Meta Comments: I accept discussion in comments, but I also believe in moderating them. Not immediately, mind – no need to hurt someone doing this, and time provides some emotional distance – but, a few months after you’ve commented, I may try to trim comments down to those of great relevance, pith, or clarity. If that is not for you, consider use of external fora for comments such as reddit or reactive-demand@googlegroups.com or your own blog.
Awelon Blue 
Can you provide some reading recommendations that’ll help someone with basic computer science knowledge make sense of your more technical posts? I’d be very grateful.
For general knowledge, I would recommend two books above most others: Peter van Roy’s Concepts Techniques and Models in Computer Programming, and Benjamin Pierce’s Types and Programming Languages.
For more specific knowledge that might help you better grok RDP’s concurrency and computation model, I would recommend reading a few papers: Dedalus: Datalog in Time and Space, The Synchrony Hypothesis, and about Time Warp protocols.
If you’re having trouble with the RDP composition, you could read Understanding Arrows from the Haskell wiki for a few metaphors. But I think that the best way to understand arrows is one specific arrow at a time, with small program examples. (I also recommend learning Haskell. You’ll learn a lot of good abstractions on a deeper level.) For more on securable, open composition (modularity, linking) I would recommend reading about the object capability model. Finally, the Sirea Readme is essentially an article on RDP.
It’s hard to provide a good survey list for all posts. I try to link related material in posts (when I know of it and think it useful) but if you have specific questions for a post you can ask them there.
Are you familiar with programming or specification languages based on category theory? I think they have some nice ideas that might be useful for RDP.
Some main ones are Charity (http://pll.cpsc.ucalgary.ca/charity1/www/home.html) and Specware (http://specware.org/)
There are many links for interesting ideas found here:
http://mathoverflow.net/questions/4235/relating-category-theory-to-programming-language-theory
http://www.haskell.org/haskellwiki/Category_theory
I am familiar with Charity. It did influence some of my earlier approaches to language design, though less now.

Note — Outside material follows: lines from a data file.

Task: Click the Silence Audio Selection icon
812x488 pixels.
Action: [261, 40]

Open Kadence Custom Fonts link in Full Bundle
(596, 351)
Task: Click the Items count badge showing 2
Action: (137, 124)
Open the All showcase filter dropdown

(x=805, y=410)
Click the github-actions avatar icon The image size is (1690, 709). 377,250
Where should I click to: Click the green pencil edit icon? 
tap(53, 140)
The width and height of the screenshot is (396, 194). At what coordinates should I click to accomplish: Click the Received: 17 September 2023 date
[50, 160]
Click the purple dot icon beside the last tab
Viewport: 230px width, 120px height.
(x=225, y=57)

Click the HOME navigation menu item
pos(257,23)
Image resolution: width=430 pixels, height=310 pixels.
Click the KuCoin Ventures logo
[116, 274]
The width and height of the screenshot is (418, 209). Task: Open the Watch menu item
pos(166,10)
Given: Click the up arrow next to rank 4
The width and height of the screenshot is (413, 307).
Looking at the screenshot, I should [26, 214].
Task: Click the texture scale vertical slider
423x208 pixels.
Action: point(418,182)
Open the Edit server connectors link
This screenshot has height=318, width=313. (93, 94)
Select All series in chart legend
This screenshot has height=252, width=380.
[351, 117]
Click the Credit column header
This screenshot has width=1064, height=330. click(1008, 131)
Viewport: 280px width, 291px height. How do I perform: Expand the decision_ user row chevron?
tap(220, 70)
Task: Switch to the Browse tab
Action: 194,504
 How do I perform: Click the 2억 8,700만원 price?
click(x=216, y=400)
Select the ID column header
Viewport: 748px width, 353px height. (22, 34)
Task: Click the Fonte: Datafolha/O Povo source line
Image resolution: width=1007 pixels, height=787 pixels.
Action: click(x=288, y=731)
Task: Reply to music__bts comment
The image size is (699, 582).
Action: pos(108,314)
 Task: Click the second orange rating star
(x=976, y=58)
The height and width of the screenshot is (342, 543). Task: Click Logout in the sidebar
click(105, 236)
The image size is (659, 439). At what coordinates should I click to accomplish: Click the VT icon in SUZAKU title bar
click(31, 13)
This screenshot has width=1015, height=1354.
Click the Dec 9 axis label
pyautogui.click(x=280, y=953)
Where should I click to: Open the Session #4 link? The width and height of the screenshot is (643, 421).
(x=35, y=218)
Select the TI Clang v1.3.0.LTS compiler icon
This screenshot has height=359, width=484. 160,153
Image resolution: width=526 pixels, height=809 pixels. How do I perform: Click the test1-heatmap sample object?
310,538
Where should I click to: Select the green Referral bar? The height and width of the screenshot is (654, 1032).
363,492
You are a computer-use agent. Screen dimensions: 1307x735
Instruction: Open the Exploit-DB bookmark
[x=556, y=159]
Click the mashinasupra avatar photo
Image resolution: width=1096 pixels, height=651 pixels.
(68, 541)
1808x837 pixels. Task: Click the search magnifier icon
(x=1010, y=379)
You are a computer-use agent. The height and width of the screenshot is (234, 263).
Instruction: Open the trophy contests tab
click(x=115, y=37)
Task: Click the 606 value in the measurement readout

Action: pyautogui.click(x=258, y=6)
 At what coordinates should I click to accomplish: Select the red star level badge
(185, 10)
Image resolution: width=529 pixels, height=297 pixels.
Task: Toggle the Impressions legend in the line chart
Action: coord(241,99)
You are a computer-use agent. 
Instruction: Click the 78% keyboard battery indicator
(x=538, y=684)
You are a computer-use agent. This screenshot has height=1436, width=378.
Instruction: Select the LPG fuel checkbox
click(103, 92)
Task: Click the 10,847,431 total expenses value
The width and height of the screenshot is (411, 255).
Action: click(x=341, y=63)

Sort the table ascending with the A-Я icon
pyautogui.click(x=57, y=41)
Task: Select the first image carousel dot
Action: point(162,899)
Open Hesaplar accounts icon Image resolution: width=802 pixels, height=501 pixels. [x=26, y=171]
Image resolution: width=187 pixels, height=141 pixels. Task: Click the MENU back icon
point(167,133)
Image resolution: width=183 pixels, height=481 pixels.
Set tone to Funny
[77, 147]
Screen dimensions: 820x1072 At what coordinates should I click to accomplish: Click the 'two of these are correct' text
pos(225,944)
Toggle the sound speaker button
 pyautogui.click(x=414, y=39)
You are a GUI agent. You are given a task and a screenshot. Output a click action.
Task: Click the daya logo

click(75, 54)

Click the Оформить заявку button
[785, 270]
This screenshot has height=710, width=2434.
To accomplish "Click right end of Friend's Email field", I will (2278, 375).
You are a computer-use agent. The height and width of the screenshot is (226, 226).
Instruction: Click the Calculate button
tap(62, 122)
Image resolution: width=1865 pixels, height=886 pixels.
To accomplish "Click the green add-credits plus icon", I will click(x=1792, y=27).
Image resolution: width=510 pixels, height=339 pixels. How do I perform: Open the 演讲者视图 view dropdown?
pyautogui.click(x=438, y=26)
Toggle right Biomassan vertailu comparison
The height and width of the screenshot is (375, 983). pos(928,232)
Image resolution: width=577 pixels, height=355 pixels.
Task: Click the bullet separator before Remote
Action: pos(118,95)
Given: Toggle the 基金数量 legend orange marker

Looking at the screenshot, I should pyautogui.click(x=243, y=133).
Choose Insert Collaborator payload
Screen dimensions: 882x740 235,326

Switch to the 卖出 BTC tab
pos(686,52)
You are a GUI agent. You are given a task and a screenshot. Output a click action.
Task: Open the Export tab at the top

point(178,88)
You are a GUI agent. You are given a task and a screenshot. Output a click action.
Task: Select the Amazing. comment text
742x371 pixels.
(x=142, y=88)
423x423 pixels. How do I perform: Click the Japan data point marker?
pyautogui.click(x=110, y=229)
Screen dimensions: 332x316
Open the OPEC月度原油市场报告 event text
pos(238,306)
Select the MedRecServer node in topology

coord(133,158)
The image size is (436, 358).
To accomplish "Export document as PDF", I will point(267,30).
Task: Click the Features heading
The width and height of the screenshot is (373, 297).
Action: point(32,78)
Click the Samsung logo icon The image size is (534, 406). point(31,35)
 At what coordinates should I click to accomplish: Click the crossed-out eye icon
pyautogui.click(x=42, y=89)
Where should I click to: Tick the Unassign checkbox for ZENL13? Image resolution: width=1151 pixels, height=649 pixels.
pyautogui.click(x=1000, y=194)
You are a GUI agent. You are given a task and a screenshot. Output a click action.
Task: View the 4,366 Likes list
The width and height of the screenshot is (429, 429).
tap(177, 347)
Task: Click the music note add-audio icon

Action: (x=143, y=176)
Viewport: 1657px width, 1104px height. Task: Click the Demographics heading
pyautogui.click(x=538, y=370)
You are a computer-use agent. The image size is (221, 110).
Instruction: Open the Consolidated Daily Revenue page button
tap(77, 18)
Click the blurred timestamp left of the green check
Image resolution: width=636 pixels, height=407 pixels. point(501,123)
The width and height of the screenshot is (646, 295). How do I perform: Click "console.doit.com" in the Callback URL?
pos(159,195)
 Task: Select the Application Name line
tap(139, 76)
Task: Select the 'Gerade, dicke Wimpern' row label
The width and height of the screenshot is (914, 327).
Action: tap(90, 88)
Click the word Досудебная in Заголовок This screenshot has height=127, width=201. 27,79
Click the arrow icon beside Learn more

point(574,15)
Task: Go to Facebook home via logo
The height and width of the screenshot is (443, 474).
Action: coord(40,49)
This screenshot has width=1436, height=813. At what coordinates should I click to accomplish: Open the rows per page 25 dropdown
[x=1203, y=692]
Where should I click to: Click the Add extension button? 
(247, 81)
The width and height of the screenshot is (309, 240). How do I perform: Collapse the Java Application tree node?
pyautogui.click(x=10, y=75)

I am also aware of the relationship between RDP and many categories (e.g. the Sirea.Behavior classes align with many classes of the ‘categories’ package in Haskell, by design).
I guess that’s why I saw some ideas I thought was a bit similar.
Among the Specware papers, this is the one I’ve found most interesting myself:
http://citeseerx.ist.psu.edu/viewdoc/summary?doi=10.1.1.18.4784
Is RDP has any relation to B. Pierce et la. Boomerang http://www.seas.upenn.edu/~harmony
No. Well, at a philosophical level, there is some relationship: both RDP and Boomerang support influence of a system through a view of the system. But RDP does not ensure reversibility, and is a very different approach from Boomerang.
Hello
How is this this model different from concurrent constraint programming?
RDP was inspired in part by temporal concurrent constraint programming (TCCC). But TCCC is not very composable, e.g. there is no sensible ‘reply’ to declaring a constraint. And TCCC tends to not scale very well.
RDP does not have any built-in constraint model. In RDP, each resource can receive a set of ‘demands’ which may represent constraints or other things, e.g. a demand for information. Each distinct demand may receive a distinct reply (duplicate demands must receive duplicate replies). To model TCCC above RDP would mostly involve interpreting demands on some resources as describing constraints.
I think such constraint systems would make useful resources within the larger RDP system for many problems (cf [1][2]). But I imagine most RDP behaviors will focus instead on information gathering (e.g. demanding information from sensors or databases) and ad-hoc influence over state or actuators. Reactive concurrent constraint models would be small subsystems within the larger RDP system.